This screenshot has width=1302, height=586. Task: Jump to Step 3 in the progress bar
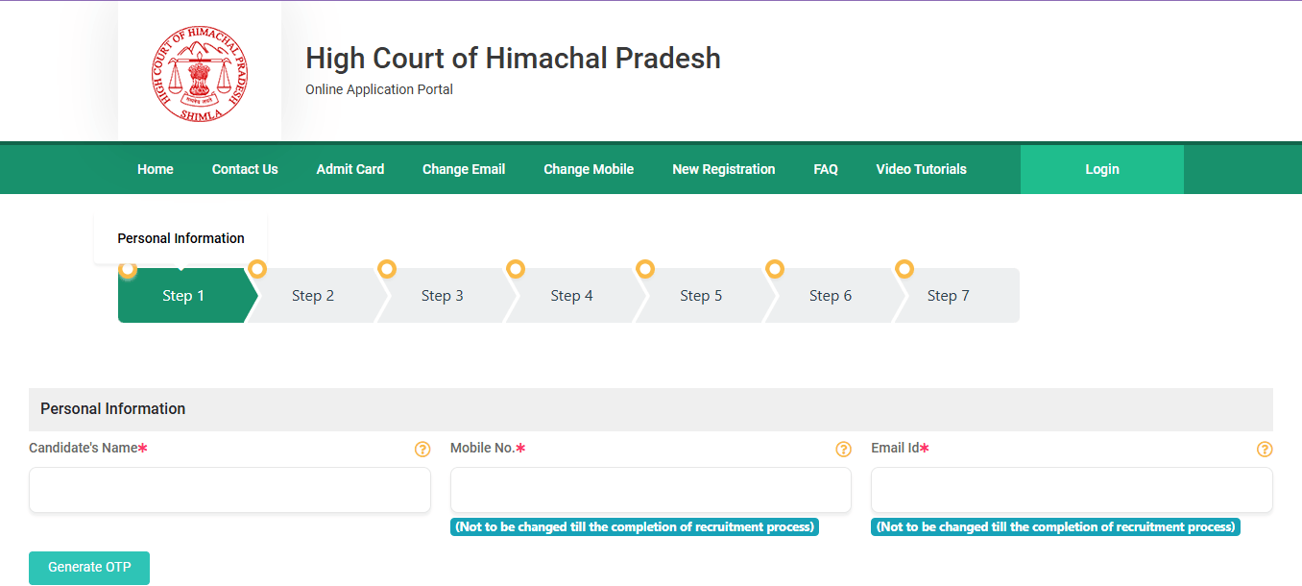442,295
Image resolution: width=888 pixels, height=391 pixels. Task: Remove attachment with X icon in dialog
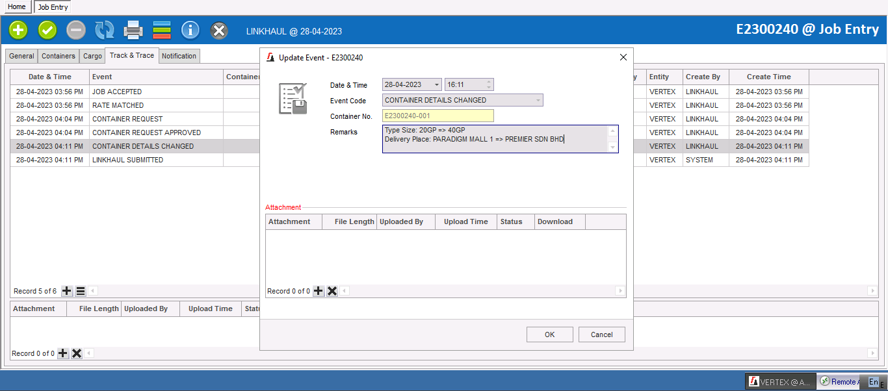click(332, 291)
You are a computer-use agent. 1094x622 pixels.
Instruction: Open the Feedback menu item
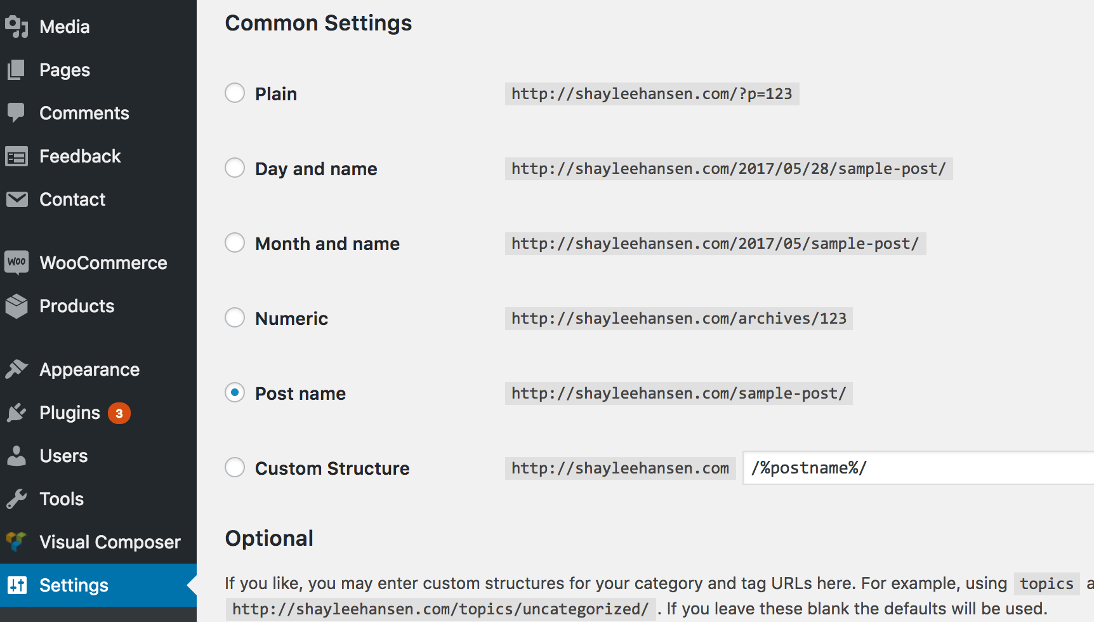(80, 156)
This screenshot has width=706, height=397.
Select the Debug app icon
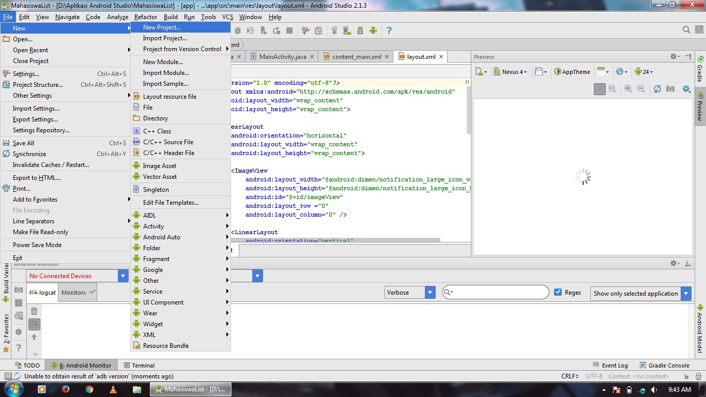238,31
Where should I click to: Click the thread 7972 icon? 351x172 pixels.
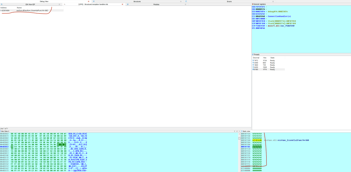click(253, 60)
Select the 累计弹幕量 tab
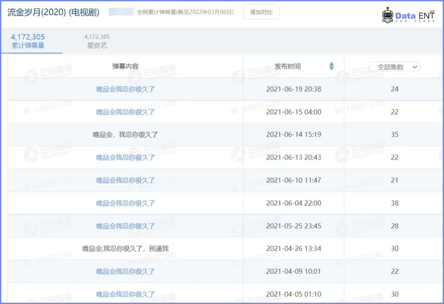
------------------------------------------------------------
Copy the data in full. No pictures belong in the copy.

> **Your solution**:
This screenshot has width=1302, height=586. Task: Jump to Step 3 in the progress bar
442,295
Image resolution: width=888 pixels, height=391 pixels. Task: Remove attachment with X icon in dialog
click(332, 291)
You are a computer-use agent. 1094x622 pixels.
Instruction: Open the Feedback menu item
(80, 156)
This screenshot has width=706, height=397.
Select the Debug app icon
238,31
Where should I click to: Click the thread 7972 icon? 351x172 pixels.
click(253, 60)
Select the 累计弹幕量 tab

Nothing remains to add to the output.